Does Colorado have an open carry license and other laws to know


Less than two weeks before a citywide assault weapons ban was blocked in court, a gunman carrying an AR-15-type rifle killed 10 people at a supermarket in Boulder, Colorado.

The suspect bought the gun just days earlier.

It marked the nation’s seventh mass shooting within as many days, less than a week after eight people were killed during a shooting spree at three Atlanta-area spas, which prompted officials across the US to once again reckon with the nation’s overwhelming rates of gun violence and the politically volatile subject of gun control.

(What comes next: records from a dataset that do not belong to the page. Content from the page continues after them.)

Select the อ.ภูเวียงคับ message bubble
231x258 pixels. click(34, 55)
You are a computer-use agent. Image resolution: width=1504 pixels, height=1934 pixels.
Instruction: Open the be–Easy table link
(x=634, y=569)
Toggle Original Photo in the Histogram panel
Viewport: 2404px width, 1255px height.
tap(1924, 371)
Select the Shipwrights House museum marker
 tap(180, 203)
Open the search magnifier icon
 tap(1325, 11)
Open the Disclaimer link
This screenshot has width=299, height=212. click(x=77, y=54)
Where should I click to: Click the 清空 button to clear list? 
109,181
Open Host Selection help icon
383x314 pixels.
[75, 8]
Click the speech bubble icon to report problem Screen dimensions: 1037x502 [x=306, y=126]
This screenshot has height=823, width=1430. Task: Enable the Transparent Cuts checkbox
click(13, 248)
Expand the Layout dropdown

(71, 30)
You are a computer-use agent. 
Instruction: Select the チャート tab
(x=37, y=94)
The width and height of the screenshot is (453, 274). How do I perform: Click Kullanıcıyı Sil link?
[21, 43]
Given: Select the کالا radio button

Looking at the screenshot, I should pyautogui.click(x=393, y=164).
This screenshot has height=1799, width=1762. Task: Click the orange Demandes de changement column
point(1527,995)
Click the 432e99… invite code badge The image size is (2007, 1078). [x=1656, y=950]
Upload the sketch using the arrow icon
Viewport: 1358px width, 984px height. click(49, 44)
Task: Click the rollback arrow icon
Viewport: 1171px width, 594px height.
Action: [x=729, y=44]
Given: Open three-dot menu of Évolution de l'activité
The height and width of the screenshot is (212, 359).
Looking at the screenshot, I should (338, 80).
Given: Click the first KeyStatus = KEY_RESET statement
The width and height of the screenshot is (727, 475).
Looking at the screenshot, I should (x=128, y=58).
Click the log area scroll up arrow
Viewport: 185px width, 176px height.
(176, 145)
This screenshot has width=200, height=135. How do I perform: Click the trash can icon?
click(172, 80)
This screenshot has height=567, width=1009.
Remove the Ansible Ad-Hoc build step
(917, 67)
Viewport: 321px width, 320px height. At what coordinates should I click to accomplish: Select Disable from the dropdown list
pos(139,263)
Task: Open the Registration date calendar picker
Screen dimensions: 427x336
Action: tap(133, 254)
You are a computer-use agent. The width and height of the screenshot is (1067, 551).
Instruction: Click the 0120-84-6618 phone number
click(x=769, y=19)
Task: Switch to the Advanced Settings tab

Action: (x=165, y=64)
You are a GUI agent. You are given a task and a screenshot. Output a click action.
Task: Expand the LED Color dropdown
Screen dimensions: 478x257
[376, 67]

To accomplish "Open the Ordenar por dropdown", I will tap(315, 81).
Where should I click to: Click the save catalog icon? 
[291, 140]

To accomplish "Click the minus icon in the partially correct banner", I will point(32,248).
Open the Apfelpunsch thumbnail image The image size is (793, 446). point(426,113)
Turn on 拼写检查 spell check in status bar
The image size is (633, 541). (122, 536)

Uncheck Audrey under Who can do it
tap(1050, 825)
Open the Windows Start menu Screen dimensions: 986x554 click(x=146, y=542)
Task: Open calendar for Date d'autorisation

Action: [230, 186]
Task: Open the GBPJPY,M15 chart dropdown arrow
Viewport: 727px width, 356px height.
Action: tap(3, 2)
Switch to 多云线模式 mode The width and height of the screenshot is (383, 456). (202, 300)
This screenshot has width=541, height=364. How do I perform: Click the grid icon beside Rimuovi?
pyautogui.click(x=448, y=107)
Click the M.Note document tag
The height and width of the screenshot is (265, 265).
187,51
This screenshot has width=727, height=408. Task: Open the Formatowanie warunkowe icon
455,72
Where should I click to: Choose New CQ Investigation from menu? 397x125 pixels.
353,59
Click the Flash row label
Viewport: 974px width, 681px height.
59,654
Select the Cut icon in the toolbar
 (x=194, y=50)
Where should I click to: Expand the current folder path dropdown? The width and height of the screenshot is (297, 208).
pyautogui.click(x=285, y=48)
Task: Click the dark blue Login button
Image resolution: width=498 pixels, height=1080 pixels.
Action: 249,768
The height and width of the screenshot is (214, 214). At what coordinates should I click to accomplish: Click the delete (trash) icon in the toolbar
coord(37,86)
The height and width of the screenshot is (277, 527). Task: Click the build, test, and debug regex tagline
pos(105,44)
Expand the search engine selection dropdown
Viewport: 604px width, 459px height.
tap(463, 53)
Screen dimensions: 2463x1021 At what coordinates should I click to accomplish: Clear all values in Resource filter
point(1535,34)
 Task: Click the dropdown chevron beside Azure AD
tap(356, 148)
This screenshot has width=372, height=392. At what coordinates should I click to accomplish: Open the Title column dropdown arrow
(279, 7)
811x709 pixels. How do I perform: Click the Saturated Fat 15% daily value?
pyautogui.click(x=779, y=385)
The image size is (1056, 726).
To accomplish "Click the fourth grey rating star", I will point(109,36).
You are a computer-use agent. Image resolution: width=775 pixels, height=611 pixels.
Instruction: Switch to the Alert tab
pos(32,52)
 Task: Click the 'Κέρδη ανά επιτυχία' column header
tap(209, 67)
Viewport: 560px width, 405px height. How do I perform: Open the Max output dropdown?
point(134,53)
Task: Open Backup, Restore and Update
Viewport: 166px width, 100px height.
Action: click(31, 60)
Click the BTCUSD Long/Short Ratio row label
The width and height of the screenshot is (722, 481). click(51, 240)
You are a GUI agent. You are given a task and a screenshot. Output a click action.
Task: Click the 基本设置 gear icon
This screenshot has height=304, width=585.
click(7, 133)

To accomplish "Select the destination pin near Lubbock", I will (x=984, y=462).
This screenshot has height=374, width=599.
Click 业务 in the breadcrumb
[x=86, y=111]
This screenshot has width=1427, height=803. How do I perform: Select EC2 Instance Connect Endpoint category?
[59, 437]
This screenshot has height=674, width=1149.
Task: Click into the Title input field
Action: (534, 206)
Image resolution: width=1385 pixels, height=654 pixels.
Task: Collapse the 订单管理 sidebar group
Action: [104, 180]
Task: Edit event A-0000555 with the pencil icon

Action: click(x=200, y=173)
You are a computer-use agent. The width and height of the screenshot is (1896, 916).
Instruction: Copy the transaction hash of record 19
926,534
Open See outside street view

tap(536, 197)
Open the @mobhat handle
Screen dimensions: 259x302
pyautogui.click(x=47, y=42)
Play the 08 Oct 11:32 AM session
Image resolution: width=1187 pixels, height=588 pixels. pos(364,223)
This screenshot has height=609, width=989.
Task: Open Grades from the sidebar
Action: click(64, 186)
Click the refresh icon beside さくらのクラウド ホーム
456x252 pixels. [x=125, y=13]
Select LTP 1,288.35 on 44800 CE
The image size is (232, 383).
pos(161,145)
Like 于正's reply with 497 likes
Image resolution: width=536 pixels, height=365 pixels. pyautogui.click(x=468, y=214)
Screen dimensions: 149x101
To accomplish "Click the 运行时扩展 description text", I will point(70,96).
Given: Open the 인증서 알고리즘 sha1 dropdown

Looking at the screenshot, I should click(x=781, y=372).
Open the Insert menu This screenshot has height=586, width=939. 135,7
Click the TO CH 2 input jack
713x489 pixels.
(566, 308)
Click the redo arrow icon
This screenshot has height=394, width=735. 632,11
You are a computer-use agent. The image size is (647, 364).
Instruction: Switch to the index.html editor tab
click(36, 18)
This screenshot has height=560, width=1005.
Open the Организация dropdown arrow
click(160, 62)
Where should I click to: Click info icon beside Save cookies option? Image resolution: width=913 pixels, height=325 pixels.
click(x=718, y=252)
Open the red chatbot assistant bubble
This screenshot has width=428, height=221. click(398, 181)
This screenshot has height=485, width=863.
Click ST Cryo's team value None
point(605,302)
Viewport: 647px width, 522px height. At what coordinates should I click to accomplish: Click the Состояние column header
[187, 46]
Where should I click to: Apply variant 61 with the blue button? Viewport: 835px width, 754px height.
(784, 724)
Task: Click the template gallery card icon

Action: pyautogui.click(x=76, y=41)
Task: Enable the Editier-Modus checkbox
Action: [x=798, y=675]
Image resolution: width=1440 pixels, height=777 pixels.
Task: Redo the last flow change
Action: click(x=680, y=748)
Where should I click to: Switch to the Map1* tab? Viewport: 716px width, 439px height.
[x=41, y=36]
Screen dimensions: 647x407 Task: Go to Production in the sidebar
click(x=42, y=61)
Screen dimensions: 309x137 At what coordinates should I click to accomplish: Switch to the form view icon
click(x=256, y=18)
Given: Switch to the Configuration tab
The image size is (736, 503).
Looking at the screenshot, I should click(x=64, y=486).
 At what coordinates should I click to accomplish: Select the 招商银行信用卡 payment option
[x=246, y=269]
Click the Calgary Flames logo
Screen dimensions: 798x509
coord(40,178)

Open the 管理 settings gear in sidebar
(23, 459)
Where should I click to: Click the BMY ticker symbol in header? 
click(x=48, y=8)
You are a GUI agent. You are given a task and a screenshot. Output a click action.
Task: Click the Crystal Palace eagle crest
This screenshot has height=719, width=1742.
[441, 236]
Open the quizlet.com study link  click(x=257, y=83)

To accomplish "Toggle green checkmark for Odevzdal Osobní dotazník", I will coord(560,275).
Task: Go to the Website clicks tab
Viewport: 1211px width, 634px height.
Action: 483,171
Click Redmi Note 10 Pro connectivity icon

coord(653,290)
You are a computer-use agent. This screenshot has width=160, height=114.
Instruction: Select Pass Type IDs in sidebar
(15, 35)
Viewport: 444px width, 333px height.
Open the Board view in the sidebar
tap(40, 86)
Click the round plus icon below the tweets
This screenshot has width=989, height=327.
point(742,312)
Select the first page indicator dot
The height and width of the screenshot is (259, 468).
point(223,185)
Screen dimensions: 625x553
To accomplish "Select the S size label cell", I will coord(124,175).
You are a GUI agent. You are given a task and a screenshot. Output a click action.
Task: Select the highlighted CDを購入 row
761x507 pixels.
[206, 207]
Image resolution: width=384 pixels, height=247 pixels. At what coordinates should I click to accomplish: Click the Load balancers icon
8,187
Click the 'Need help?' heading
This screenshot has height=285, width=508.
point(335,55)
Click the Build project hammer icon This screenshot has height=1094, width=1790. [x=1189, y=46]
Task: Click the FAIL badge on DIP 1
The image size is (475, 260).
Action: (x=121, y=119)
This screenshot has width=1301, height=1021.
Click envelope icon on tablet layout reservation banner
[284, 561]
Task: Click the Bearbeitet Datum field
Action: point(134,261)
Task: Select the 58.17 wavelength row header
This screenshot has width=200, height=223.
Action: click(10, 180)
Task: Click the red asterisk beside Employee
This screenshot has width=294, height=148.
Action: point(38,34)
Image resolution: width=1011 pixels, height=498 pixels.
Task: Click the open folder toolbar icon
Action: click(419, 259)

Colorado, like much of the US, has seen a lethal and persistent plague of gun violence for decades, met by a strong defense of the constitutionally protected right to bear arms, Republican opposition to alleged government overreach, once-powerful lobbying groups that have poured enormous resources into protecting a sprawling industry, and a smattering of gun control measures tied up in litigation.

Colorado has seen more mass shootings than all but four other states

Following the killing of 13 people at Columbine High School in 1999, northern Colorado has seen at least nine school shootings and four other mass shootings within 20 miles of the school.

The state had more mass shootings per capita than all but four states, according to a 2019 analysis by The Denver Post. The Denver area has had more school shootings per capita since 1999 than any of the nation’s 24 other largest metropolitan areas, the newspaper reported.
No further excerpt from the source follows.